After that, the truck, with a police escort, was driven over miles of bumpy dirt roads to Interstate 95 en route to Augusta. The entire trip took about five hours. The bodies were taken out of the vehicle the next morning.
During a recent interview, Sherry Izaguirre of Presque Isle, widow of one of the men who died, said she was disgusted the bodies weren’t taken out of the van before the trip to Augusta.
“It was morbid,” she said. “Would we have done that to one of our own?”
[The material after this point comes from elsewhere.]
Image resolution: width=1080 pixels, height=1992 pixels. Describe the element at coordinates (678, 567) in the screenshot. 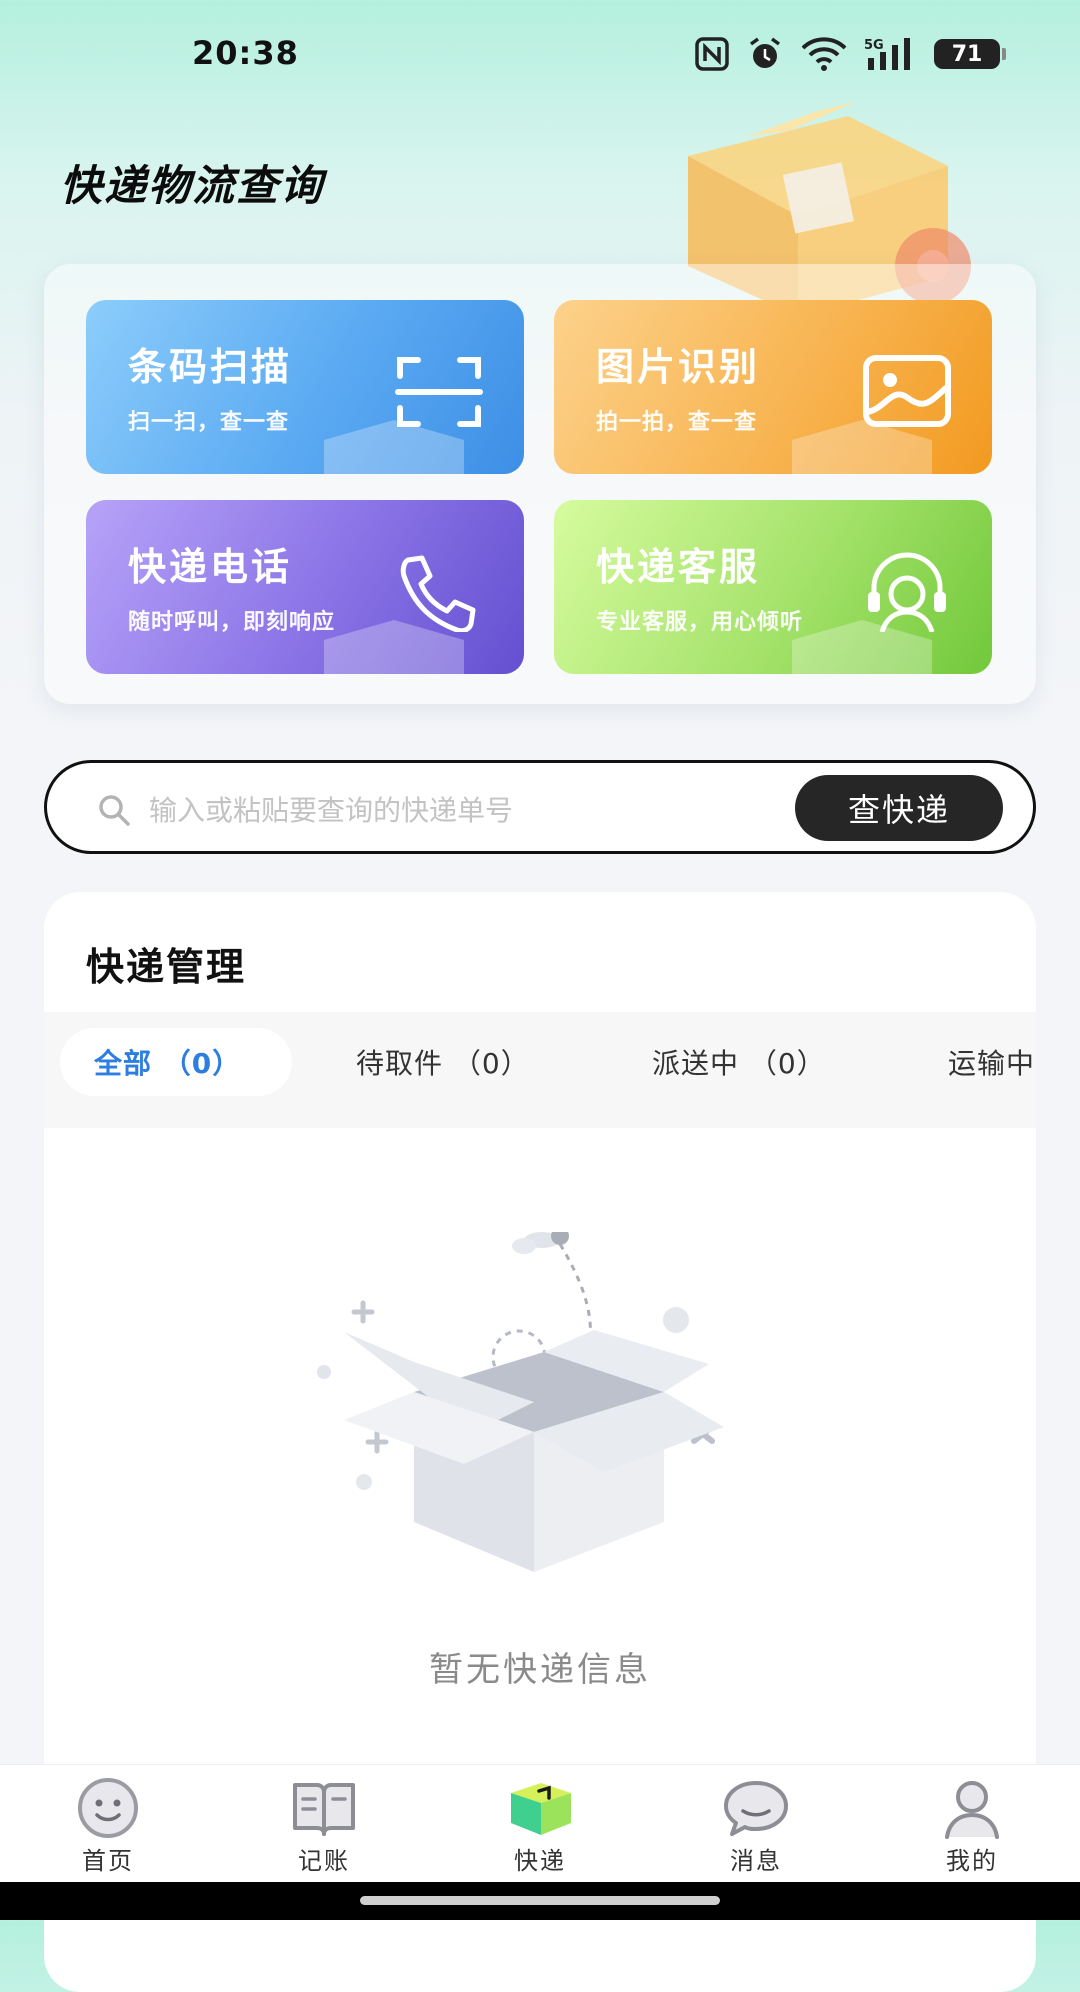

I see `tile-title: 快递客服` at that location.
McCausland said no disrespect was intended by keeping the men’s bodies in the van. He said the remoteness of the area and the rough terrain of the road made it next to impossible to get hearses there to pick up the bodies. Plus, he said, the state police and the Medical Examiner’s Office did not have the necessary equipment to preserve the accident scene inside the van and conduct an accurate inventory of the men’s bodies and their belongings.
“The decision was to leave things as they were,” said McCausland, who noted the same decision is made when people die in car fires or in remote areas. “That is done quite often in Maine when there are extraordinary [circumstances].”